» **PROBLEM DETAILS**
When you reach the line with "Privacy Policy (248, 1697)" in the data below, begin printing lines exactly, and stop once the line with "Chocolate Mirror Glaze (152, 1123)" has been printed.
___ MATERIAL SHOWN
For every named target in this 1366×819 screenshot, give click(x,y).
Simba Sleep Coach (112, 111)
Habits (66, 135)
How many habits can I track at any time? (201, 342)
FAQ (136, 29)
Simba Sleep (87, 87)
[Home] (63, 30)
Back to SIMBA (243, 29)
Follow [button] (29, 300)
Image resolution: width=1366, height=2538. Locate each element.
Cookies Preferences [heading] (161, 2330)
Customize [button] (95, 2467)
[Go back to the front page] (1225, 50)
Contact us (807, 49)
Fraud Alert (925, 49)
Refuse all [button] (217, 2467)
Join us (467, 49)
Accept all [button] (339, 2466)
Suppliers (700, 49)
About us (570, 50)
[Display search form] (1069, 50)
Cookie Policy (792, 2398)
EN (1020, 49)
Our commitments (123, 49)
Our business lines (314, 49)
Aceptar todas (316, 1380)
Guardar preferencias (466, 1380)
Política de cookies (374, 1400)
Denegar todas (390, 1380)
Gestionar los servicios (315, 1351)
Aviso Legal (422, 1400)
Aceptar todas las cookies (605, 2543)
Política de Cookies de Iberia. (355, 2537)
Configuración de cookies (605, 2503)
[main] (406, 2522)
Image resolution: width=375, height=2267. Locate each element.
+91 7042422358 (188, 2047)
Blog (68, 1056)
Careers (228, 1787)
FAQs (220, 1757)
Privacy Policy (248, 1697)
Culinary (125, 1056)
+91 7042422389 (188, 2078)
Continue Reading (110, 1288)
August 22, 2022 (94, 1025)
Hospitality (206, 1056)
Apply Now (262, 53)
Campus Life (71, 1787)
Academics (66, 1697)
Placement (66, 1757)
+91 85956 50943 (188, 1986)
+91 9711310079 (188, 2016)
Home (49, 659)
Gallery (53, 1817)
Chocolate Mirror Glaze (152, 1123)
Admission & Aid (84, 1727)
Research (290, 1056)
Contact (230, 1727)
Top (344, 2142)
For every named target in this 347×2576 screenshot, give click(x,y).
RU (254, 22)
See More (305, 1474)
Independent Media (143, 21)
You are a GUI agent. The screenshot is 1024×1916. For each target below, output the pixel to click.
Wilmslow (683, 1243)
______
» **SOLUTION TO THIS PROBLEM**
Privacy Policy (248, 1697)
Culinary (125, 1056)
+91 7042422389 (188, 2078)
Continue Reading (110, 1288)
August 22, 2022 (94, 1025)
Hospitality (206, 1056)
Apply Now (262, 53)
Campus Life (71, 1787)
Academics (66, 1697)
Placement (66, 1757)
+91 85956 50943 (188, 1986)
+91 9711310079 (188, 2016)
Home (49, 659)
Gallery (53, 1817)
Chocolate Mirror Glaze (152, 1123)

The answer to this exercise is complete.